# Why do gravity fed tanks even still exist?



## Feliks Karp (6/1/17)

I was recently gifted a super cool tank by a super cool forum member, and although I am really enjoying it, I can't wrap my head around why this design is still being produced over the "RDTA" bottom fed design, just the fact that I have to remember to close my juice ports before filling feels ridiculous to me over mainly using RDAs and RDTA's. Air blocks, possible leaks, etc all small but seems to me to be overly complicated for the tank design.

So any insight as to why this is still a popular design?

Reactions: Like 4 | Agree 1 | Funny 1


----------



## shabbar (6/1/17)

what tank is it?

Reactions: Like 1 | Winner 1


----------



## blujeenz (6/1/17)

Feliks Karp said:


> I was recently gifted a super cool tank by a super cool forum member, and although I am really enjoying it, I can't wrap my head around why this design is still being produced over the "RDTA" bottom fed design, just the fact that I have to remember to close my juice ports before filling feels ridiculous to me over mainly using RDAs and RDTA's. Air blocks, possible leaks, etc all small but seems to me to be overly complicated for the tank design.
> 
> So any insight as to why this is still a popular design?


Because its easier for the juice to flow downhill to the wicks instead of uphill against gravity like the Avo.
Better wicking, better flavour, both Kayfun 5 and Rose 3 say so.

Reactions: Agree 3 | Funny 1 | Informative 1 | Disagree 1


----------



## Darryn Du Plessis (6/1/17)

Feliks Karp said:


> I was recently gifted a super cool tank by a super cool forum member, and although I am really enjoying it, I can't wrap my head around why this design is still being produced over the "RDTA" bottom fed design, just the fact that I have to remember to close my juice ports before filling feels ridiculous to me over mainly using RDAs and RDTA's. Air blocks, possible leaks, etc all small but seems to me to be overly complicated for the tank design.
> 
> So any insight as to why this is still a popular design?





shabbar said:


> what tank is it?



yeah... if you want to say things like that .. BE SPECIFIC RDTA's are really great. Some companies don't monitor their competition. They only look at their own specialty, and what they think is selling well - according to no previous stats of a new product. People aren't thinking like Geekvape does when creating new products. Avocado for life  Sexy avo guacamole flavours! Life is enriched! ♥ ∞

Reactions: Funny 1 | Disagree 1


----------



## Darryn Du Plessis (6/1/17)

**Material shown:**

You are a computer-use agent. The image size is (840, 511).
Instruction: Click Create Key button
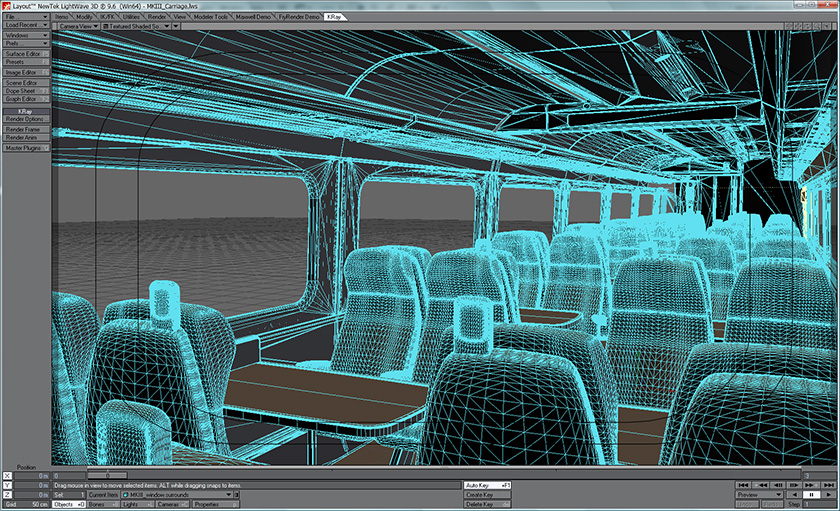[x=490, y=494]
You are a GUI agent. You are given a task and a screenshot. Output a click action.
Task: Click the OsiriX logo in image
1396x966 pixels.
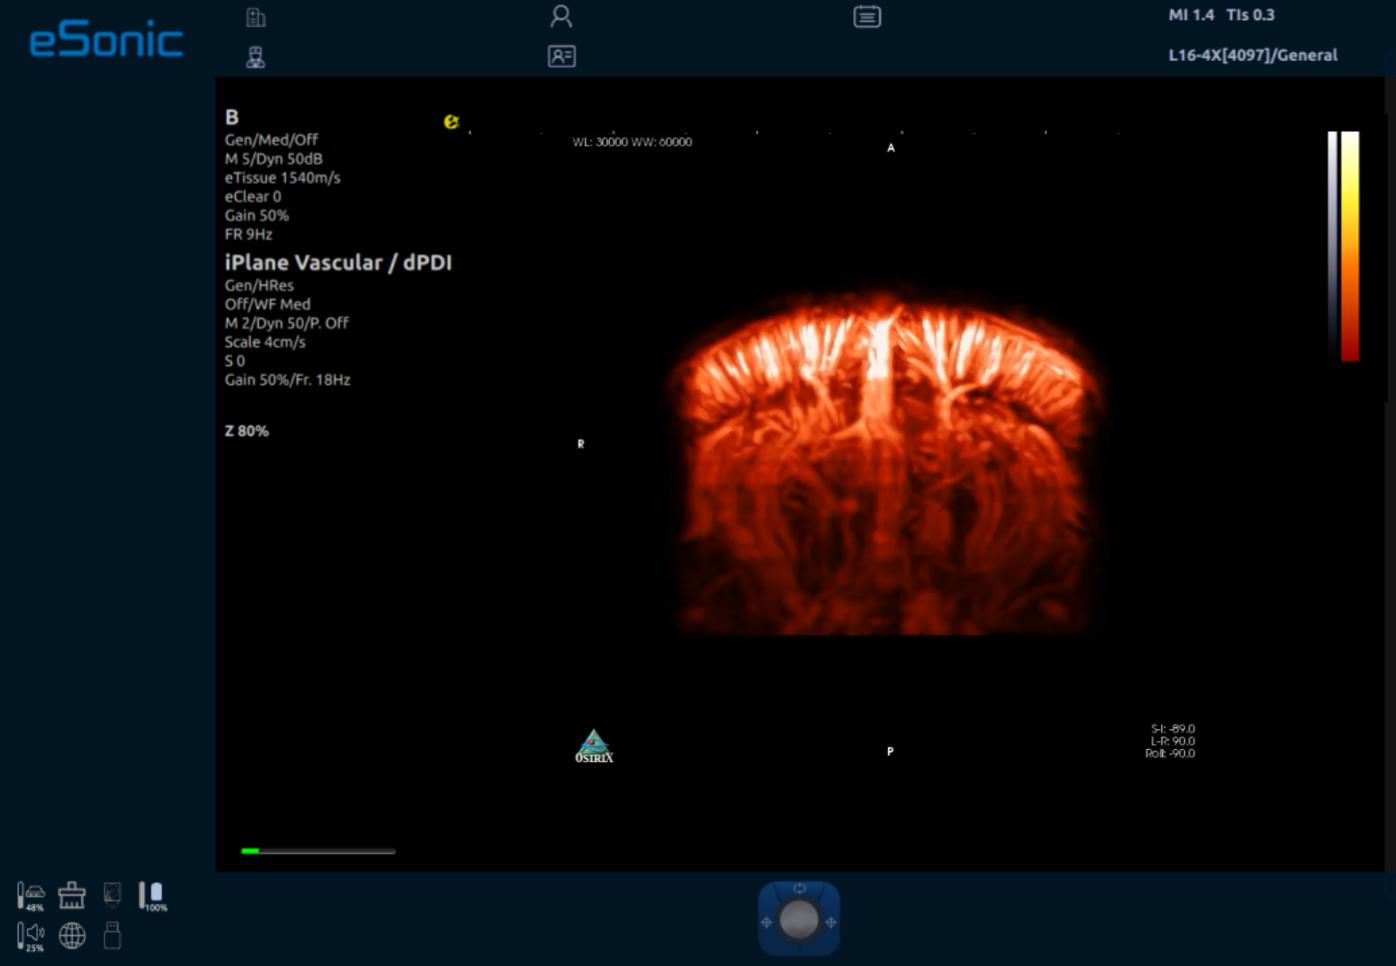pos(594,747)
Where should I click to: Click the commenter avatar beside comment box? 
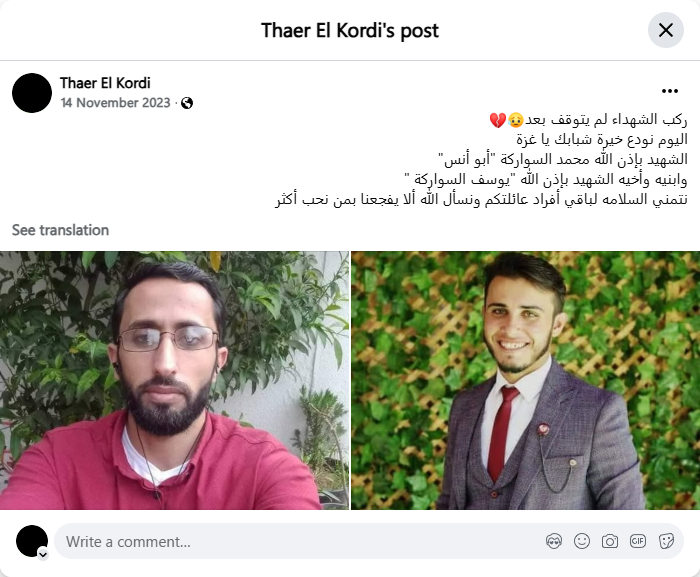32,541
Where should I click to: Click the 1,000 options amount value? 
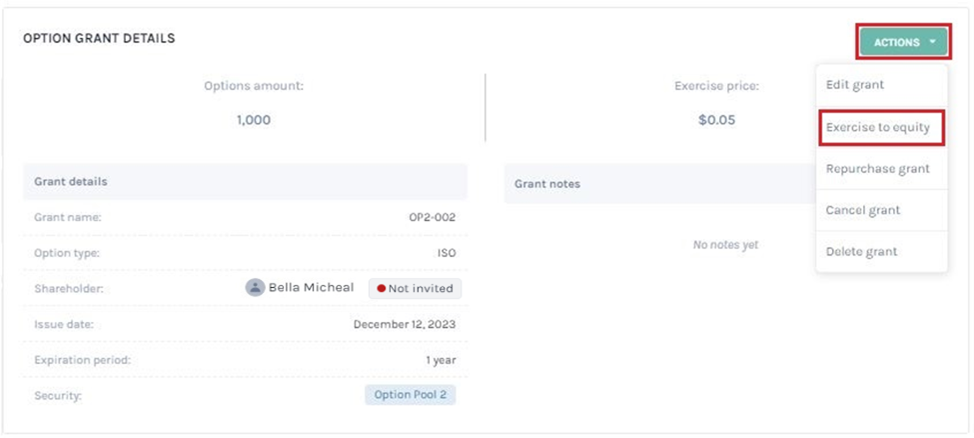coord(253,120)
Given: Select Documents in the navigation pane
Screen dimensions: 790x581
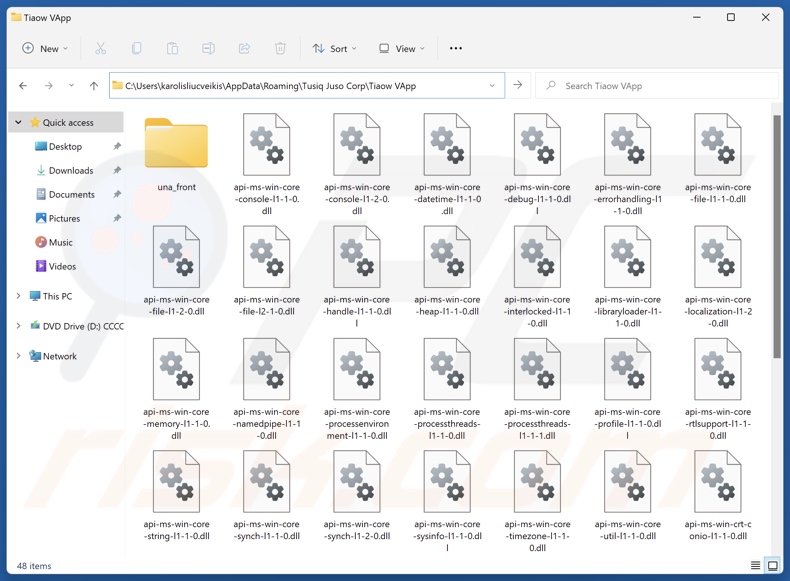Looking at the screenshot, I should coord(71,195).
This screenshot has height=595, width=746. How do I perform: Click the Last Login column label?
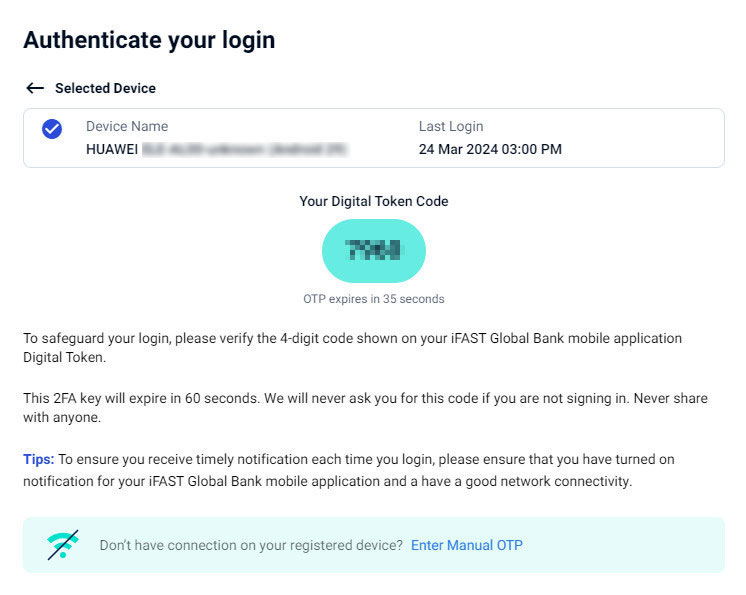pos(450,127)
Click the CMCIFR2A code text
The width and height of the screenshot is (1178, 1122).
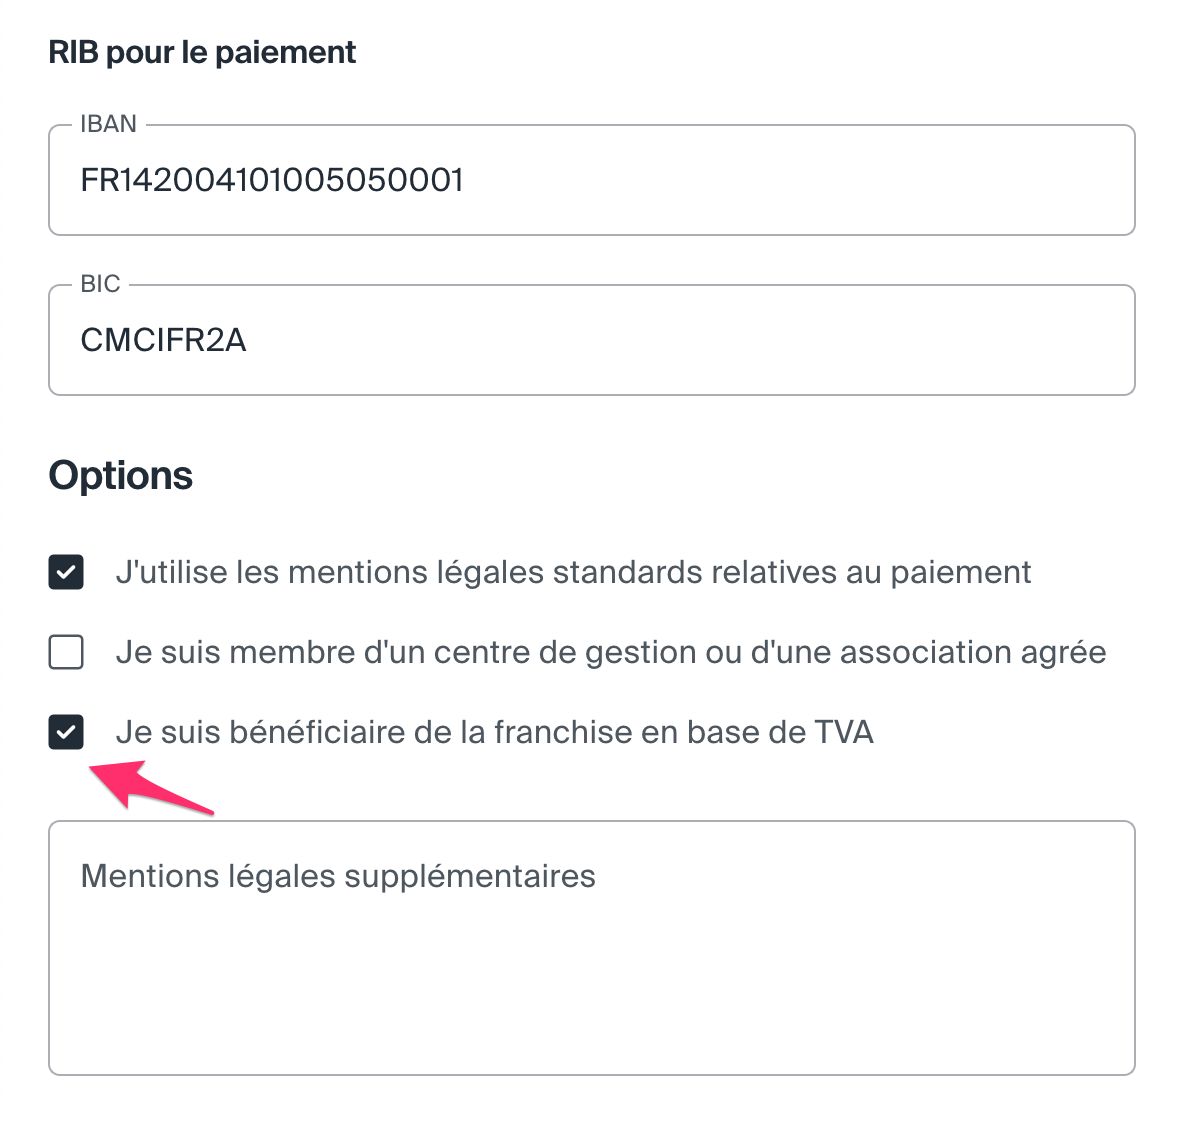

**Exercise requirements:** Extend the forum thread on gravity-fed tanks, picking up right after its final line.

**Reply to the exercise:**
You're far off


blujeenz said:


> Because its easier for the juice to flow downhill to the wicks instead of uphill against gravity like the Avo.
> Better wicking, better flavour, both Kayfun 5 and Rose 3 say so.


- Super incorrect. you're not holding your mod properly if you're juice isn't wicking in the avo. Your vape must be horizontal so that the juice is touching your coils WHILE you are pulling. It's the smoothest tank ever. You will NEVER leak.. 

With the RTA's Your juice flows down - OUT the airholes- While your mouth is pulling it up
The - Avo = High Consistency - And access to your build deck - It's minimal effort with mind blowing results. - Never leaks -when refilling -because the pressure of you inserting juice is pushing it past the coil etc.

Reactions: Like 2 | Agree 1


----------



## Feliks Karp (6/1/17)

shabbar said:


> what tank is it?



It's a merlin mini, nothing wrong with the tank itself, just the general gravity feed system in general seems out dated.

Reactions: Like 1 | Disagree 1


----------



## Schnappie (6/1/17)

Discussions like this is why I love this forum! To see all the opinions and preferences goes a long way in helping me make up my mind on purchases!

Reactions: Like 1 | Agree 2


----------



## blujeenz (6/1/17)

Feliks Karp said:


> It's a merlin mini, nothing wrong with the tank itself, just the general gravity feed system in general seems out dated.


Decent tank, I have one, by the way it has no juice control as @daniel craig pointed out in another thread.
Serpent Mini 25 has the same style, ask Rob about the flavour.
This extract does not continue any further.